■ Exercise requirements ■
Beginning with the line that contains "Image resolution: width=517" in the material below, print each line exactly until the line that contains "Open award code lookup for 1317 row" has been printed, then stop.

■ Task material ■
*** Begin section ***

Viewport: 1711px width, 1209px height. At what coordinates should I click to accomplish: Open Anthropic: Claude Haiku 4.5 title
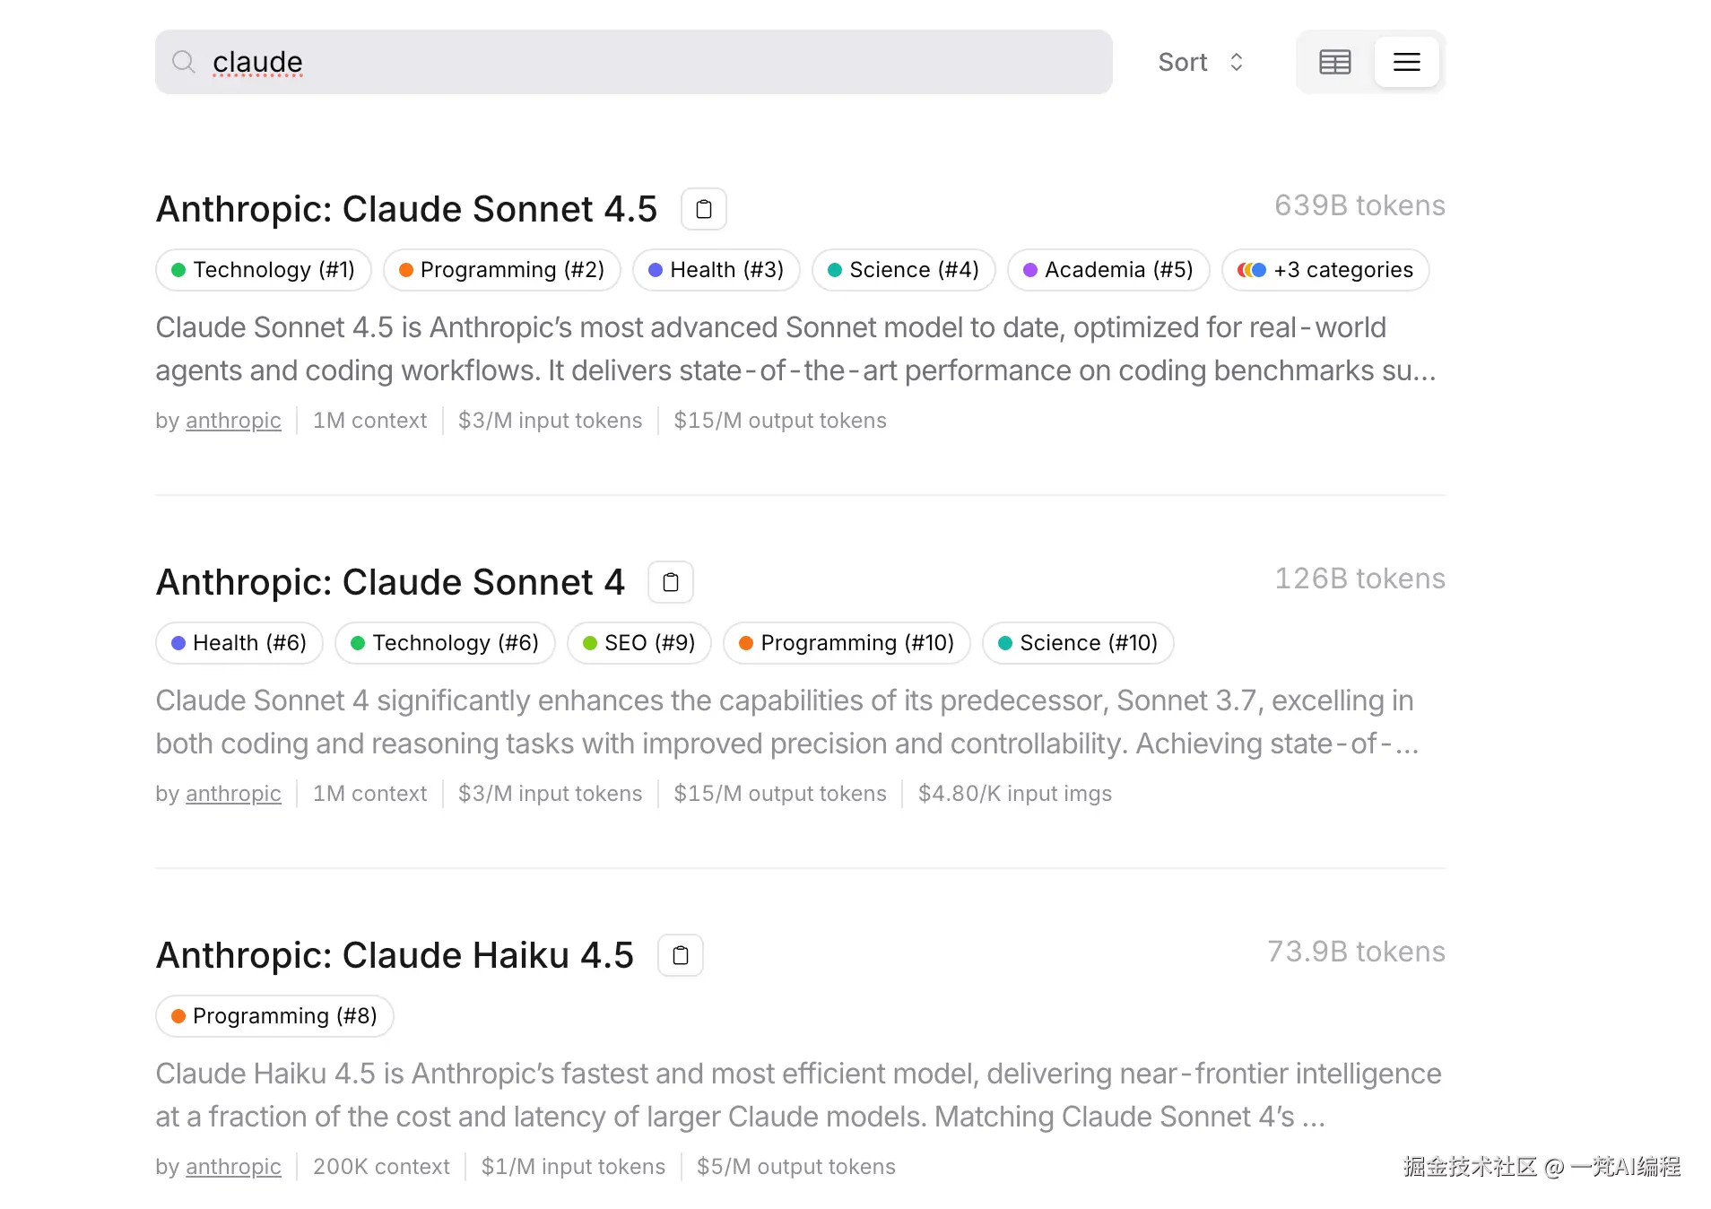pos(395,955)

*** End section ***
*** Begin section ***

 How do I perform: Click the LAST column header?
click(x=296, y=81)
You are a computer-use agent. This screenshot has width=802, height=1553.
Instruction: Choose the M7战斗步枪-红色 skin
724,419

*** End section ***
*** Begin section ***

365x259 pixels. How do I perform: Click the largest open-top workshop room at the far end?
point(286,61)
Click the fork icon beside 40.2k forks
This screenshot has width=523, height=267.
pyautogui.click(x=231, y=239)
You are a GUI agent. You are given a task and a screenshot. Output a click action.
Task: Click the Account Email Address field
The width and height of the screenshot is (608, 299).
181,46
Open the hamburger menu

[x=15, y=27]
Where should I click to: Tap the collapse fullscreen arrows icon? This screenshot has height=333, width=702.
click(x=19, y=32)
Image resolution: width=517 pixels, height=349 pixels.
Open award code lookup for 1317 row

*** End section ***

■ Answer ■
Image resolution: width=517 pixels, height=349 pixels.
Open award code lookup for 1317 row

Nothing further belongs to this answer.